At the beginning of the sci-fi/crime mystery series JOHN DOE, the title character (Australian actor Dominic Purcell) wakes up on an island with no memory of his former life. But he does have an encyclopedic knowledge of the world around him -- which he uses to assist police investigations, solving a crime per episode as he continues his ongoing search to unlock the mystery of his identity. An unusual scar on Doe's arm is the only clue he has to who he was or what happened to him before he woke up on the island, and though he often feels a sense of connection to people he meets, they never seem to recognize him. As the series progressed (it originally ran from 2002-2003 and still airs in syndication), more information about his past emerged.
Is it any good?
Doe is a sympathetic character with a gritty sexiness, a bit of wry humor, and a MacGyver-like ability to get himself out of any scrape. His capacity for acquiring knowledge is impressive -- which helps when he needs to escape handcuffs or pilot a helicopter.
Since John Doe is a crime show, it's not surprising episodes involve murder, guns, and violence. In one episode, for example, a rogue ex-cop and his crew take the police station hostage, threatening groups of people with automatic weapons and at one point opening fire and wounding someone.
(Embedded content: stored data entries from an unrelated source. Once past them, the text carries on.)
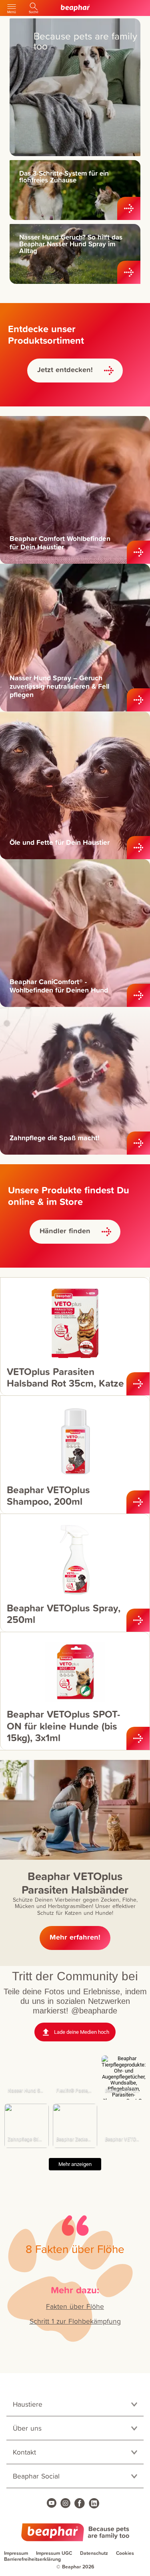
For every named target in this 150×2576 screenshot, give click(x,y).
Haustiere (27, 2404)
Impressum (16, 2553)
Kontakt (24, 2452)
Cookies (125, 2553)
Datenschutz (94, 2553)
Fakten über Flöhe (75, 2306)
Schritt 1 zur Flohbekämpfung (75, 2321)
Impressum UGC (54, 2553)
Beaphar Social (36, 2476)
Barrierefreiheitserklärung (32, 2559)
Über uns (27, 2428)
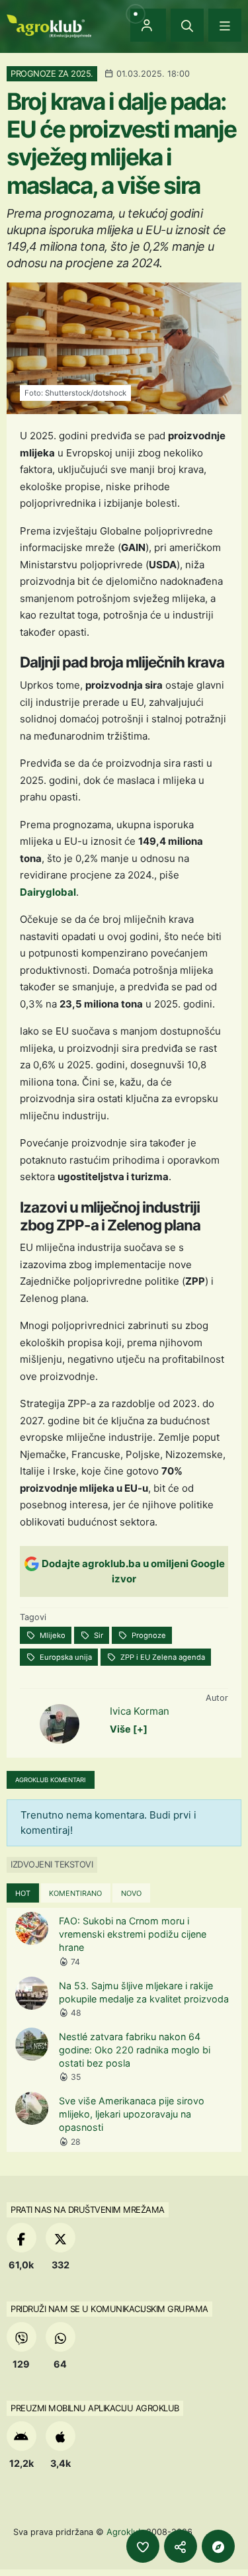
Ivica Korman (139, 1711)
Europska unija (65, 1657)
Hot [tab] (22, 1893)
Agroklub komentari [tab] (50, 1779)
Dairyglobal (48, 892)
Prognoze (148, 1635)
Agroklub (125, 2531)
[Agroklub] (49, 25)
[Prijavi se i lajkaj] (142, 2546)
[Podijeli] (180, 2546)
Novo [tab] (131, 1893)
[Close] (187, 25)
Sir (97, 1635)
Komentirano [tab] (75, 1893)
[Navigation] (224, 25)
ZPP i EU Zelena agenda (161, 1657)
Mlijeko (51, 1635)
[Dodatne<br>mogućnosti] (218, 2546)
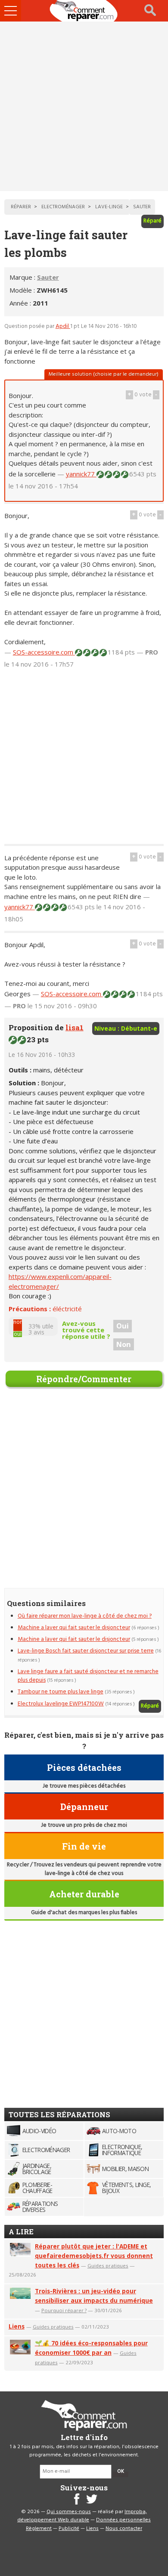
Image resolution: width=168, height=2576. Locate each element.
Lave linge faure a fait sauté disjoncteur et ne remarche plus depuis (88, 1676)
In another scene, the ex-cop strikes his former boss, Jamie Avery (Jayne Brook of Chicago Hope and Boston Legal), across the face, knocking her to the ground. Other episodes include some brutal killings, serial murderers, and even a swimming pool filled with blood. It's not as graphic as CSI, but it's definitely not for little kids.
Families can talk about...
Families can talk about the ongoing appeal of the science-fiction genre. What makes a TV show or movie "sci-fi"? Is it easier to accept violence in media that already has a basic need for you to suspend your disbelief? Why or why not? What purpose does the violence in this show serve? What messages does it send? Families can also talk about special abilities. Would you enjoy having John's encyclopedic knowledge of the world? Why or why not? What other special ability would you like to have?